Packing

I hate packing. It doesn’t matter what it’s for, or where I’m going. I always leave it until a few hours before I have to head off, even if the trip has been booked for weeks. When I’m staring at my empty suitcase waiting to be filled, I remember what it was like to be a toddler, filled with petulant disregard for doing what you’re supposed to. 
It’s probably partially because of this hatred of packing that I travel most places with just hand luggage. It doesn’t make the task any more pleasurable though. I throw things in a heap, scowling away and completely incapable of packing full outfits. Luckily I wear mostly black clothes, so most of it matches. That doesn’t stop me from forgetting essentials but I always figure that I can buy anything I need.
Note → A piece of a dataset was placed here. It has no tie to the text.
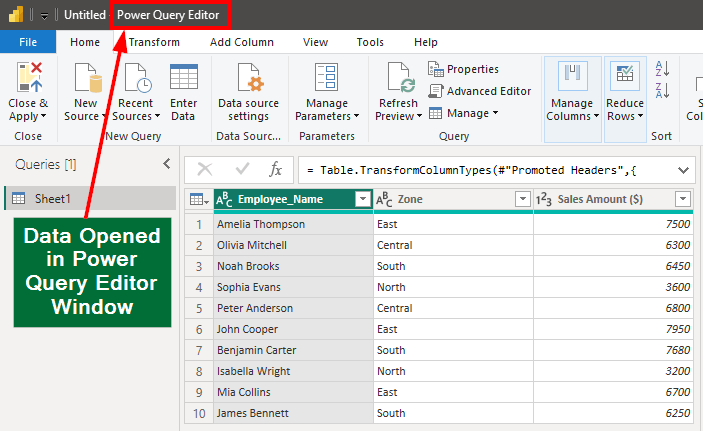Open the File menu
703x431 pixels.
[x=28, y=42]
Anyway, it often turns out that you don’t need the things that you would expect anyway. I have travelled weeks with just a normal sized backpack before (none of those great big hiking ones for me) so people think I have really mastered the art of packing light. That’s not quite true. I’ve mastered the art of throwing stuff in a bag and then making do, no matter how long a trip is. The only reason I’m taking a suitcase this time is because I’m going to England, and I like to bring goodies back with me to stave off homesickness upon my return.
Two years ago, my partner Marc had suggested a little trip together, a hop over to Thailand. He warned me it wouldn’t be a long holiday, and somehow that information leeched onto my brain and refused to be disturbed by anything else he said. It somehow became concrete in my mind that we were going for two nights. He denies ever saying this, and to be honest I’m inclined to believe him. We got there and checked in to our hotel, a very nice place where the staff had looked astonished at my scruffy old half empty backpack. I think it was a 5 star, but that has never altered my packing habits. We rushed for a swim, and after coming back up to our room, I reflected on how nice it all was, “it’s a shame we’re only here for 2 nights”. His head swivelled around to stare at me like a creature from a horror film. “6”, he said, so quietly I barely heard him, “we’re here for 6 nights”. It turns out holidays are much nicer when they’re longer than you expect, kind of like you’ve resigned yourself to it ending but it still keeps going. Day 4 felt like time which had been snatched from nothingness, a gift which allows you to enjoy the present much more than if it had always been there. Sort of like when your boss lets you leave work early, but instead of going home to lie on the sofa, or to the pub for a pint, you have a cocktail in your hand and are on a tropical beach. 
Marc now repeats everything several times, but only because he’s worried that I’ll be questioned by an immigration officer and be either vague and dreamy, or give the wrong information while convinced it’s correct. Anyway, in a pinch, a bikini makes a perfectly fine underwear set. And if you’re somewhere everyone is always sweaty and sticky anyway, no-one can tell if you’re wearing a clean tank top.
So here I sit, looking dolefully at a half packed suitcase, and a pile of random clothes which I threw down on the floor as crossly as though they were Lego bricks from a castle gone wrong. I’m not going to check that I’ve packed properly. It’s more fun to guess, right? I have my passport, my phone and my purse, and I could travel only with those if I needed to.